■ EXERCISE GOAL
Write the next part of the biography of the 5th Earl of Desart, beginning right after its last sentence.

____ READING PASSAGE

Hamilton John Agmondesham Cuffe, 5th Earl of Desart,  (30 August 1848 – 4 November 1934) was an Irish peer and barrister.

Early life
Cuffe was the second son of John Cuffe, 3rd Earl of Desart and his wife, Lady Elizabeth Campbell.  He had an older sister, Lady Alice Mary Cuffe, and brother, William Cuffe, and a younger brother, Captain Otway Cuffe.  His older sister married John Henniker-Major, 5th Baron Henniker and was the mother of twelve children.

His paternal grandparents were John Cuffe, 2nd Earl of Desart, and Catherine, daughter of Maurice O'Connor. His mother was the third daughter of John Campbell, 1st Earl Cawdor (a son of John Campbell, 1st Baron Cawdor) and Lady Elizabeth Thynne, daughter of Thomas Thynne, 2nd Marquess of Bath.

Career
In his early life, he was a midshipman in the Royal Navy, before becoming a barrister in 1872.  In 1877, he was appointed as a secretary to the Judicature Committee and as a solicitor to The Treasury a year later.  In 1894, he was appointed a Companion of the Order of the Bath and as Treasury Solicitor that year, as well as Queen's Proctor and Director of Public Prosecutions.

________
____ MATERIAL PROVIDED

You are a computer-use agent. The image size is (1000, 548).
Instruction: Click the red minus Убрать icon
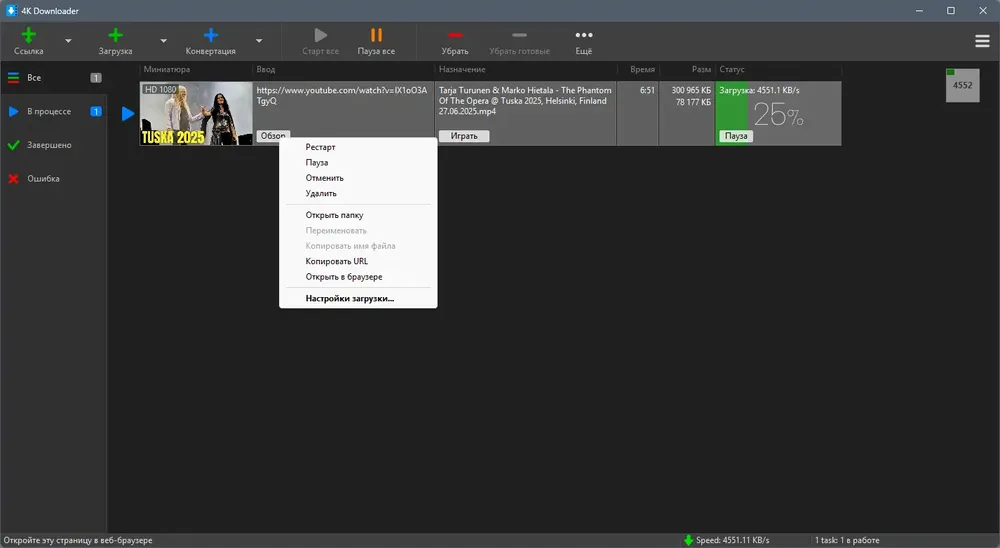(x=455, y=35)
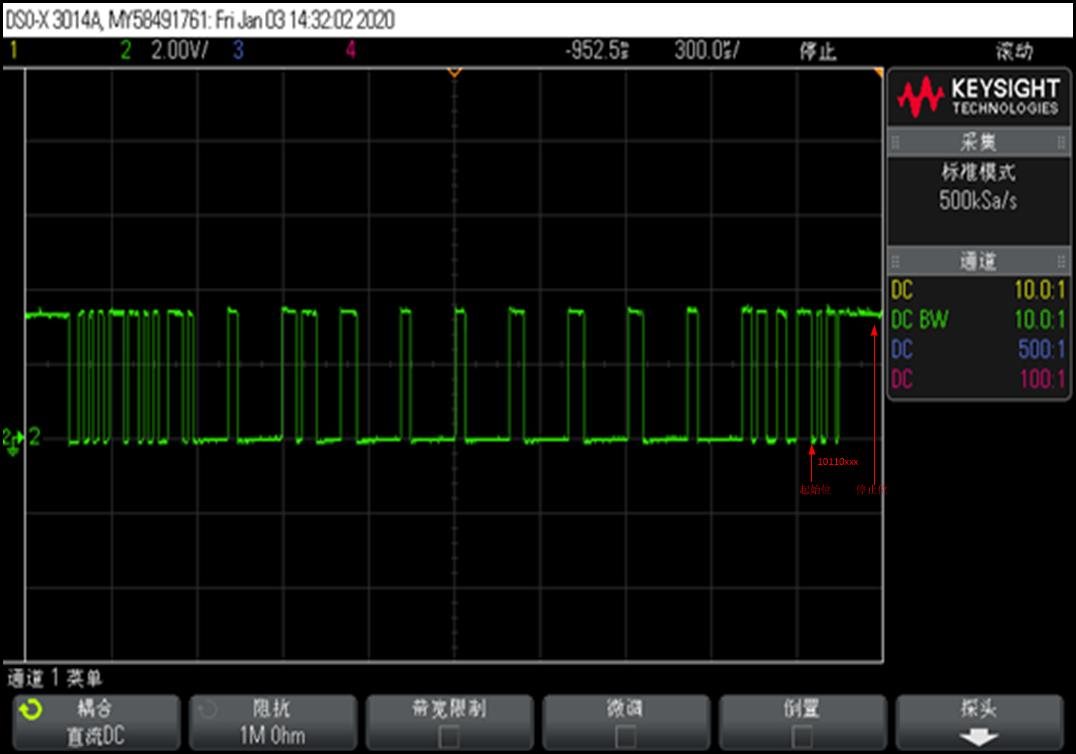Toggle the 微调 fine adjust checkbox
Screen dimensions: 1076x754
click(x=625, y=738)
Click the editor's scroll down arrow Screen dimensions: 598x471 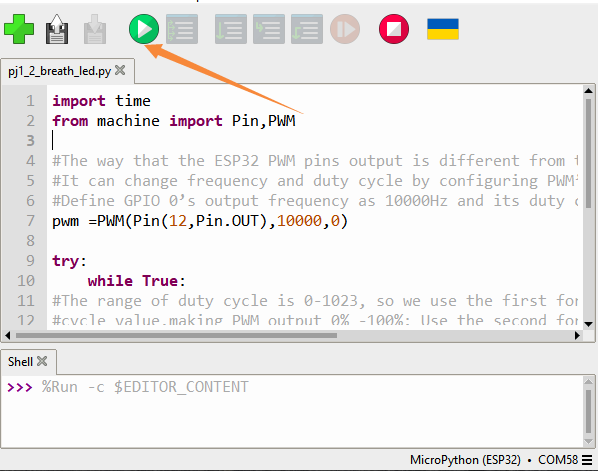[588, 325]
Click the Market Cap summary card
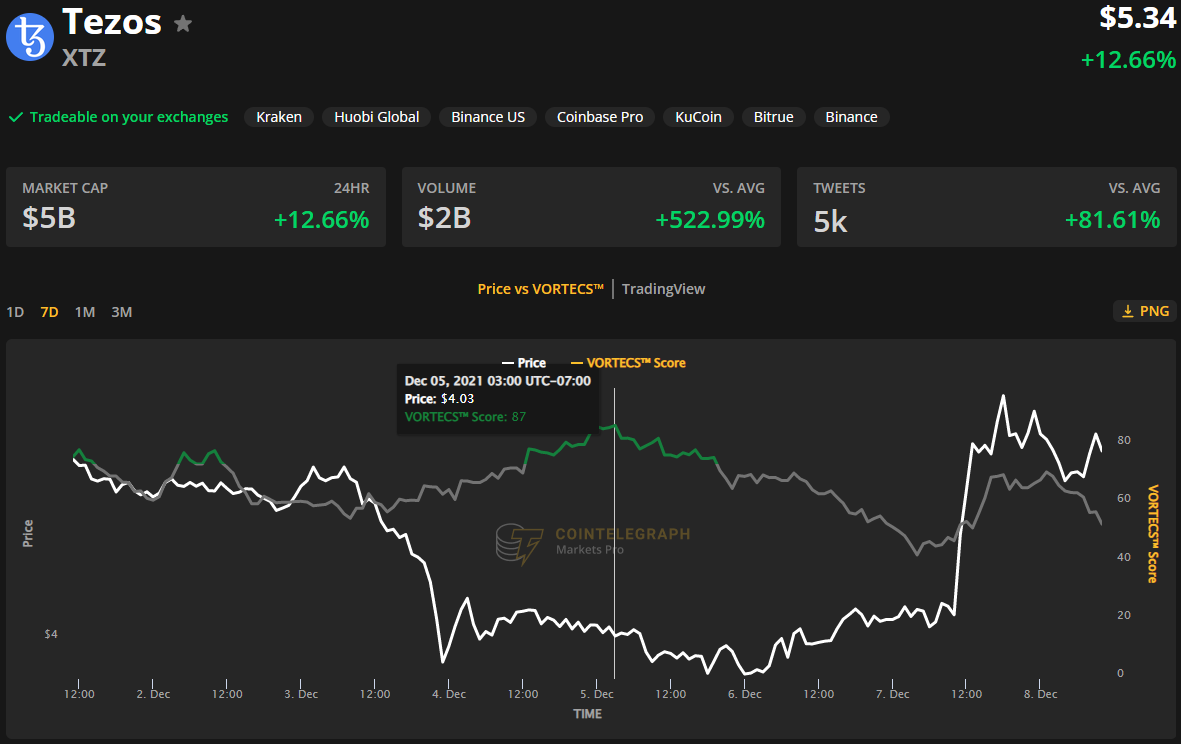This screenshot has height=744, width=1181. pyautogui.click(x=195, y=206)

________

■ THE RESPONSE
From 1917 to 1918, he participated as an Unionist delegate to the Irish Convention.

In 1920, he was also appointed Lord Lieutenant of Kilkenny, a post he held until the Irish Free State was formed in 1922, when all lord lieutenancies of Ireland (bar those of Northern Ireland) were abolished.

Peerage
In 1898, he inherited the earldom of Desart from his elder brother, William (who died without heirs male) and was promoted as a Knight commander of the order of the Bath.

In 1909, Desart was created Baron Desart in the Peerage of the United Kingdom, which enabled him to sit in the House of Lords (his other titles being in the Peerage of Ireland, which did not entitle him to a seat).  In 1913, he was sworn of the Privy Council and appointed a Knight of the Order of St Patrick in 1919.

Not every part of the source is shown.